History

United States
- Name: Swordfish
- Owner: Barclays & Livingston
- Builder: William H. Webb
- Launched: 1851
- Fate: Wrecked at the mouth of Yangtze Kiang when her achors were fouled, July 1862 Wreck sold at auction, 26 July 1862

General characteristics
- Type: Extreme clipper
- Tonnage: 1,036 t (1,020 long tons; 1,142 short tons)
- Length: 169.6 ft (51.7 m)
- Beam: 36.6 ft (11.2 m)
- Draft: 20 ft (6.1 m)

= Swordfish (clipper) =

Swordfish was an 1851 clipper ship which has been called William H. Webb’s masterpiece. She is known for her record-breaking race to San Francisco with the clipper Flying Fish.

==Record voyage==

“On her first passage out to San Francisco a race was arranged for large stakes between her and the Flying-fish, a Boston record-breaker, built by the great designer, Donald McKay. The Sword-fish won, making the trip in ninety-two days,—the second best record ever made,—her rival taking ninety-eight days.”

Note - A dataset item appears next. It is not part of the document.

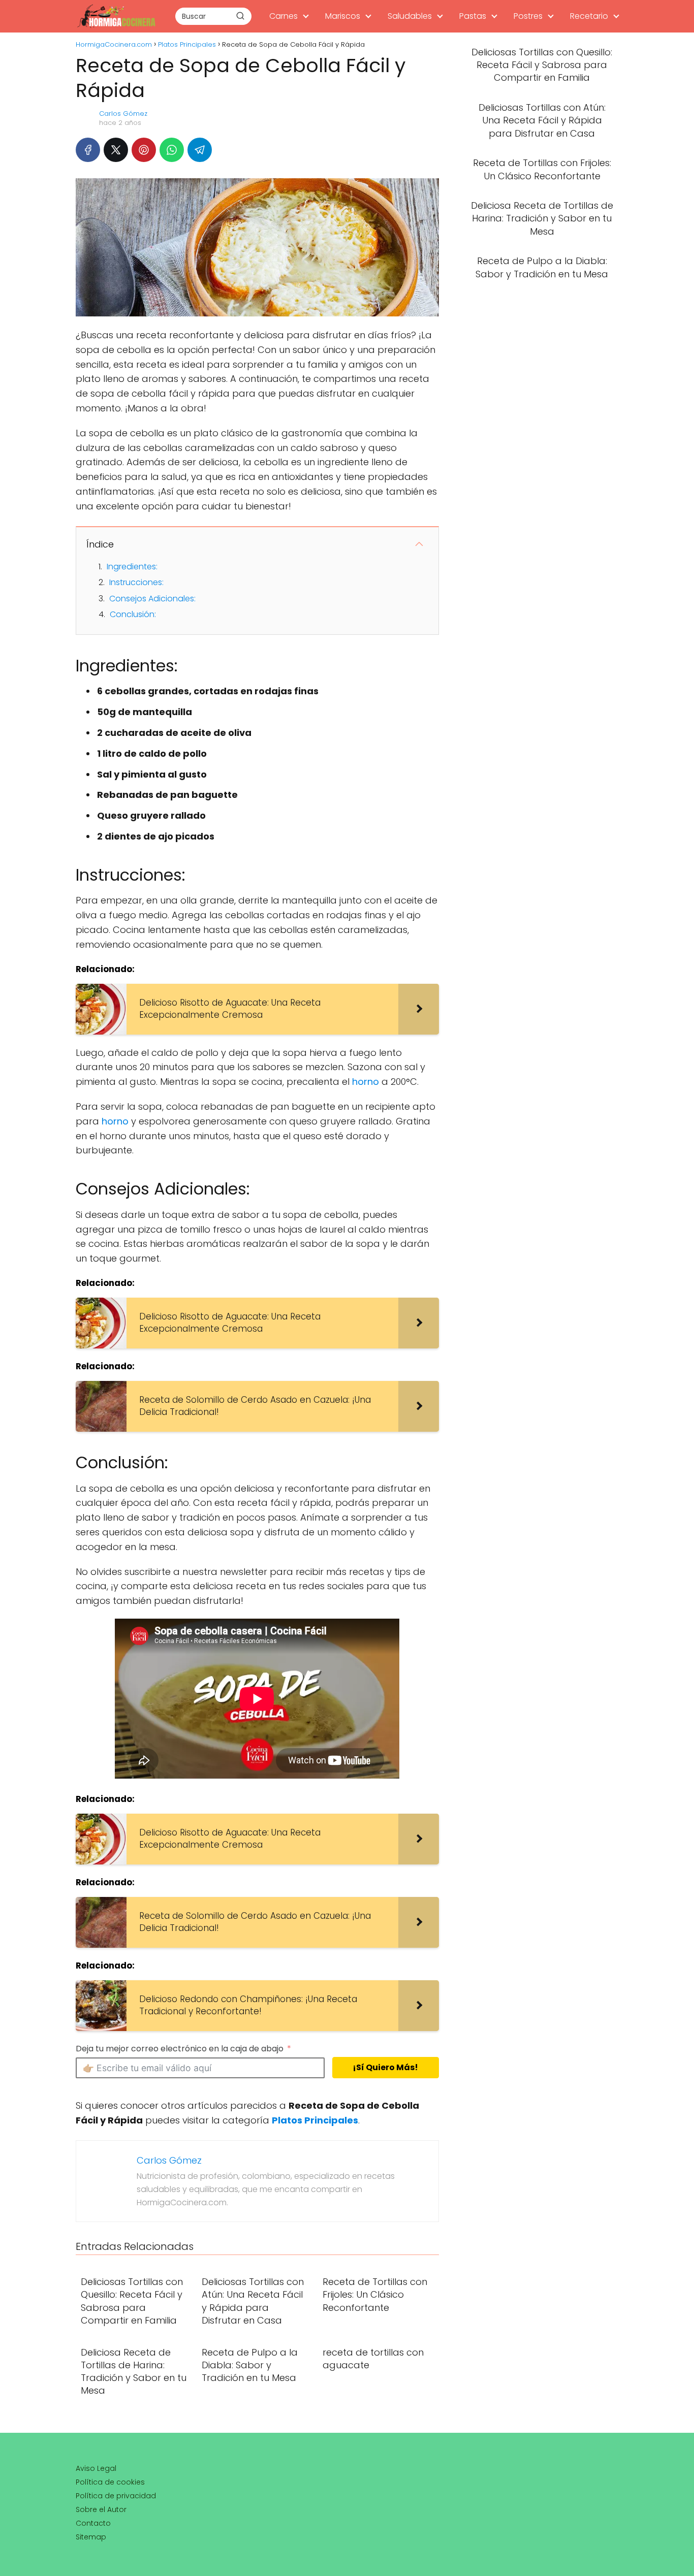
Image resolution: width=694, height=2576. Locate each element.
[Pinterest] (144, 150)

The race took place in the fall the Sword Fish sailed out of Boston and the Flying Fish out of New York. The Flying Fish led to the equator by 4 days, but they both went round the Horn neck and neck. The Sword Fish would do the journey in 90 days, the Flying Fish in 98 1/2. The Flying Fish's career best record time to San Francisco was 92 days.